TOUR DE FRANCE à la rame
Pour échapper aux types qui veulent sa peau, un jeune rappeur est forcé de se mettre au vert et d’accompagner dans son périple un peintre sur les traces de l’artiste Joseph Vernet : esthétiquement navrant et d’une grande faiblesse politique, Tour de France trimballe de port en port et de resto en resto un Depardieu au bout du rouleau.

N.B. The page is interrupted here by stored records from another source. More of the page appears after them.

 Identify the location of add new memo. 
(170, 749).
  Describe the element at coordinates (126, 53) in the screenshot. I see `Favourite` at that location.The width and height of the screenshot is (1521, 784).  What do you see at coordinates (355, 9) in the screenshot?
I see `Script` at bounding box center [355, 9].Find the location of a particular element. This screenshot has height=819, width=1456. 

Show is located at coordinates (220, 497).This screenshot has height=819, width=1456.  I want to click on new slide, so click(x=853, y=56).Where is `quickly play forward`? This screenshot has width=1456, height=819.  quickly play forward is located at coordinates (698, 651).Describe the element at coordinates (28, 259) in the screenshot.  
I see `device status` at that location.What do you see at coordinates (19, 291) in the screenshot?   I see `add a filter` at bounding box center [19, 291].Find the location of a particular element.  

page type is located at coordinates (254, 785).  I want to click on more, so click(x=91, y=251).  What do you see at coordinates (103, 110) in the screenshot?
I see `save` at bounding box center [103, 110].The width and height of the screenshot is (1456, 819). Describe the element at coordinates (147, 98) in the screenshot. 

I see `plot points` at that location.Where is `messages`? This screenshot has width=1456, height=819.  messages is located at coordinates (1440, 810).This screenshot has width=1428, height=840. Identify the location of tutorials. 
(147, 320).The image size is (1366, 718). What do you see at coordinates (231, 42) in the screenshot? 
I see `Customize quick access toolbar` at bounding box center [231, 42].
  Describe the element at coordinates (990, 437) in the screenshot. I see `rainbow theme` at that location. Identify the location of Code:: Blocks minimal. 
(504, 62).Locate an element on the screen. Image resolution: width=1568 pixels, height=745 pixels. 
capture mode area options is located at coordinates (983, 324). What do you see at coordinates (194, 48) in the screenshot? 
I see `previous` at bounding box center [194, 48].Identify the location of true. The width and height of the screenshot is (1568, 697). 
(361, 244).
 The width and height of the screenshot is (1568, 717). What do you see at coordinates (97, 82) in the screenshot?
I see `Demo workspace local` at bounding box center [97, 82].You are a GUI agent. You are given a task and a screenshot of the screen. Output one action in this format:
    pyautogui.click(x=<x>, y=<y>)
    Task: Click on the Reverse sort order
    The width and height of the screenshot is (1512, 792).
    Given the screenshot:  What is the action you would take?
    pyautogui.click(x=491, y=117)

Il y a peu de temps, Gérard Depardieu s’est lancé dans un road movie culinaire pour Arte, A pleine dents !. L’acteur se rendait dans une région de France, vidait le frigo et son appétit faisait le show puisqu’il est par nature spectaculaire. En vieillissant, la plus rabelaisienne des stars françaises est devenue Gargantua, un ogre à qui on pardonne tout, dont le corps et l’histoire personnelle servent désormais de seuls postulats narratifs à un film ou une série. Vous le mettez sur une moto (Mammuth), vous le lâchez dans le désert (Valley of Love) ou dans la forêt (The End), bref vous lui faites voir du pays (Tour de France) : pas besoin de plus, Depardieu fera le reste et notre tendresse pour lui comblera les vides de l’histoire.
Le réalisateur Rachid Djaïdani s’est planté sur bien des choses concernant Tour de France, mais pas sur le choix de l’acteur chargé de camper – on ne parle plus d’interprétation à un si faible niveau de composition – un gros beauf du Nord, raciste comme il faut, mais artiste-peintre aussi. En y réfléchissant, il ne s’est pas planté non plus en s’appropriant la comédie de la cohabitation forcée des contraires, sous-genre qui phagocyte actuellement tout le rire français, en refaisant du point de vue de la minorité Le grand partage ou Qu’est-ce qu’on a fait au bon Dieu ?. Quelle différence y-a-t-il entre le personnage de Didier Bourdon imitant une « maman » noire dans cette ignominie qu’est Le grand partage, et celui de Depardieu rappant La Marseillaise, comme il l’imagine qu’un vrai rappeur le ferait, c’est-à-dire avec haine, violence et vulgarité ? Aucune et c’est bien là le problème.
Djaïdani a le mérite d’exister, mais ce mérite n’est pas une raison suffisante pour qu’on ne l’aide pas à faire davantage que des films qui semblent griffonnés sur un coin de table.
Rengaine, le 1er long-métrage de Djaïdani, avait beau naître d’intentions louables, il ne faisait qu’inverser les rôles habituels, sans faire preuve de davantage de progressisme. Tour de France fait pareil (à cet égard, on se pose des questions sur l’humiliation apparemment suprême que l’on puisse infliger à un homme : l’habiller en femme…). Son héros a beau être un rappeur du nord de la capitale, les mêmes blagues idiotes sont reconduites (quand on lui parle peintre du 18ème, il pense au 18ème arrondissement), le même rire douteux est suscité par l’expression sans langue de bois du racisme, la même idée de réconciliation par le déballage est diffusée, comme si les xénophobes en avaient gros sur le patate et faisaient en réalité un pas vers l’Autre en lui déballant toutes les saloperies qu’ils pensent de Lui.
Djaïdani a le mérite d’exister et de faire exister des personnages trop rares dans le paysage français, mais ce mérite n’est pas une raison suffisante pour qu’on ne l’aide pas à faire davantage que des films qui semblent griffonnés sur un coin de table. Ca ne rend service à personne, surtout pas au cinéma. Rengaine avait mis une éternité à se faire, Tour de France est né en un éclair en comparaison, mais tous deux ont en commun une grossièreté d’écriture et de mise en scène proches de l’amateurisme, que l’envie et l’énergie ne peuvent suffire à compenser. Surtout quand l’énergie s’épuise déjà à tracter un Depardieu à l’abandon, convaincu par rien, vraisemblablement sans texte, parfois hagard tel un sénile arraché à son hospice.
TOUR DE FRANCE (France, 2016, un film de Rachid Djaïdani, avec Gérard Depardieu, Sadek, Mabô Kouyaté, Nicolas Maréheu, Louise Grinberg. Durée : 95 min. Sortie en France le 16 novembre 2016.